Dan
Dan

Reputation: 2886

Moving binary files between big endian and little endian platforms

I know that network byte order is big endian regardless of host endianness.

My question is what happens when a binary file is moved from a BE to LE platform. From this post I can see the data byte order on disk is the same as memory byte order of the platform: https://stackoverflow.com/a/5751824

So assume I have a small binary file on a LE machine with this content in LE order 2 5: (Note I have turned this into an actual binary file with xxd)

00000010 00000101

Didn't the file had to be reversed to 00000101 00000010 before transmission? If so would't the BE machine store it as is in network order after it has received it? How is the file content not reversed after download?

Upvotes: 0

Views: 621

Answers (2)

Erik Eidt
Erik Eidt

Reputation: 26656

My question is what happens when a binary file is moved from a BE to LE platform.

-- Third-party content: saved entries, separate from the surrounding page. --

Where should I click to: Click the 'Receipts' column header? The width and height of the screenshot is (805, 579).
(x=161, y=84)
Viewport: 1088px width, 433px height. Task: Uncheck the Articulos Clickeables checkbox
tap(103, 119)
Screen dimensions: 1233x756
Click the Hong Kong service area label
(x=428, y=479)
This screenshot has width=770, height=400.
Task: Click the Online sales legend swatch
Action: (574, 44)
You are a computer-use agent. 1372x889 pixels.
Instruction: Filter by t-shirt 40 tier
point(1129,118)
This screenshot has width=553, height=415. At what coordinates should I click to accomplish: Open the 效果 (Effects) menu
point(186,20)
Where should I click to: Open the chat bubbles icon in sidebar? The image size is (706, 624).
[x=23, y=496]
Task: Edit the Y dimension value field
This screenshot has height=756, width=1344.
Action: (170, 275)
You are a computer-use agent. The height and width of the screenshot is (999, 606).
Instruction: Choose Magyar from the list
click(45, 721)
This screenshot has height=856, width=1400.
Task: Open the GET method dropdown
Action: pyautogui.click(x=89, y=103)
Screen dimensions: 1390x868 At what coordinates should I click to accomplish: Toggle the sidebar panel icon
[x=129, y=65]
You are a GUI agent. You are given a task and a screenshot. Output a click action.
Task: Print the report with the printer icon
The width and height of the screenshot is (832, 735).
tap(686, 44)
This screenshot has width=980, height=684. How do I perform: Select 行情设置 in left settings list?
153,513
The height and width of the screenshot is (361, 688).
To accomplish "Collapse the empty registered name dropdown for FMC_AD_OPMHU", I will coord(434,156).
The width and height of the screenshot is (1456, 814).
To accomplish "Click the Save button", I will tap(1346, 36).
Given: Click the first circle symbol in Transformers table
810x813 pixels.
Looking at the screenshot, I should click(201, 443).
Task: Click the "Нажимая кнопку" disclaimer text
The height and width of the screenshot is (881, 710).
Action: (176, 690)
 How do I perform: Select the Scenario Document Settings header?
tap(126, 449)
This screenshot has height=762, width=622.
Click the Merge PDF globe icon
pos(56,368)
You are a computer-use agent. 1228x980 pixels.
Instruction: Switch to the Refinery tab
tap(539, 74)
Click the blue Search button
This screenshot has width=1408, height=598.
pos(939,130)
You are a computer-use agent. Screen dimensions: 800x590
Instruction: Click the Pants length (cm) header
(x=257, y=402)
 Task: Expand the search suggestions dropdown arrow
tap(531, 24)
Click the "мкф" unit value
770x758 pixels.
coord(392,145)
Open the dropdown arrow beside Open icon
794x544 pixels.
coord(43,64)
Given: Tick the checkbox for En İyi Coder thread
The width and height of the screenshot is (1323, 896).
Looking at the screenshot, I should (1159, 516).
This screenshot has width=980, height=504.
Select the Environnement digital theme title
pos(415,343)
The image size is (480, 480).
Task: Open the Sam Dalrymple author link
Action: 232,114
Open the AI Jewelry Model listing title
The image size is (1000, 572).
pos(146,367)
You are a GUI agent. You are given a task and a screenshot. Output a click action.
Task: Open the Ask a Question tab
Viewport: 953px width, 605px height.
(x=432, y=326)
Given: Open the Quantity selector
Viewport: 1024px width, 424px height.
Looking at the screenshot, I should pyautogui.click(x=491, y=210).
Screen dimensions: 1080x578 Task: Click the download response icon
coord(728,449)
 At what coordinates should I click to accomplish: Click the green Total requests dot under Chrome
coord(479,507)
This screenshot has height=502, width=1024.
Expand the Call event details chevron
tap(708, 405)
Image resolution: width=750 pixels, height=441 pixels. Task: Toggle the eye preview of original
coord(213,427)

The file bytes should be copied without being swapped at all — the bytes should appear in the same order on all machines, as elaborated byte by byte.

For simple text it doesn't matter, since sequences of individual bytes are not endian in nature.

For most anything else, there will be a defined file format, which specifies the endianness of numeric fields larger than 8 bits.  This is what you have already observed about TCP/IP, which defines big endian for the headers.

JPG, PNG, others either avoid multi-byte numerics or define how the bytes in the file are interpreted when multi-byte numeric values are employed.

Certain data formats will use a Byte Order Mark BOM, which is part of a flexible format that allows the writer to choose endianness (so can choose the one that is natural for the writing system, if desired), and, this allows reader to determine the endianness of the file.

For multi-byte text, Unicode uses some of the above features, but the more modern encoding, UTF-8, is supposed to be interpreted as "simple" sequence of bytes (rather than multi-byte numbers) and doesn't need a BOM or notion of endianness.

Upvotes: 3

Paul Johnson
Paul Johnson

Reputation: 17786

Memory is organized as a sequence of bytes on both endians, so where data is merely a sequence of bytes, as for instance ASCII or UTF8, there is no problem. The problems start when groups of 2 or 4 or 8 bytes are interpreted as numbers, at which point you need to define whether the first or last byte in a group is the least significant. That is the difference between big and little endian.

If you represent text in UTF-16, where text is coded as a sequence of 2-byte values, then endianness matters, and in fact part of UTF-16 is a zero width non breaking space inserted at the start to indicate the byte order.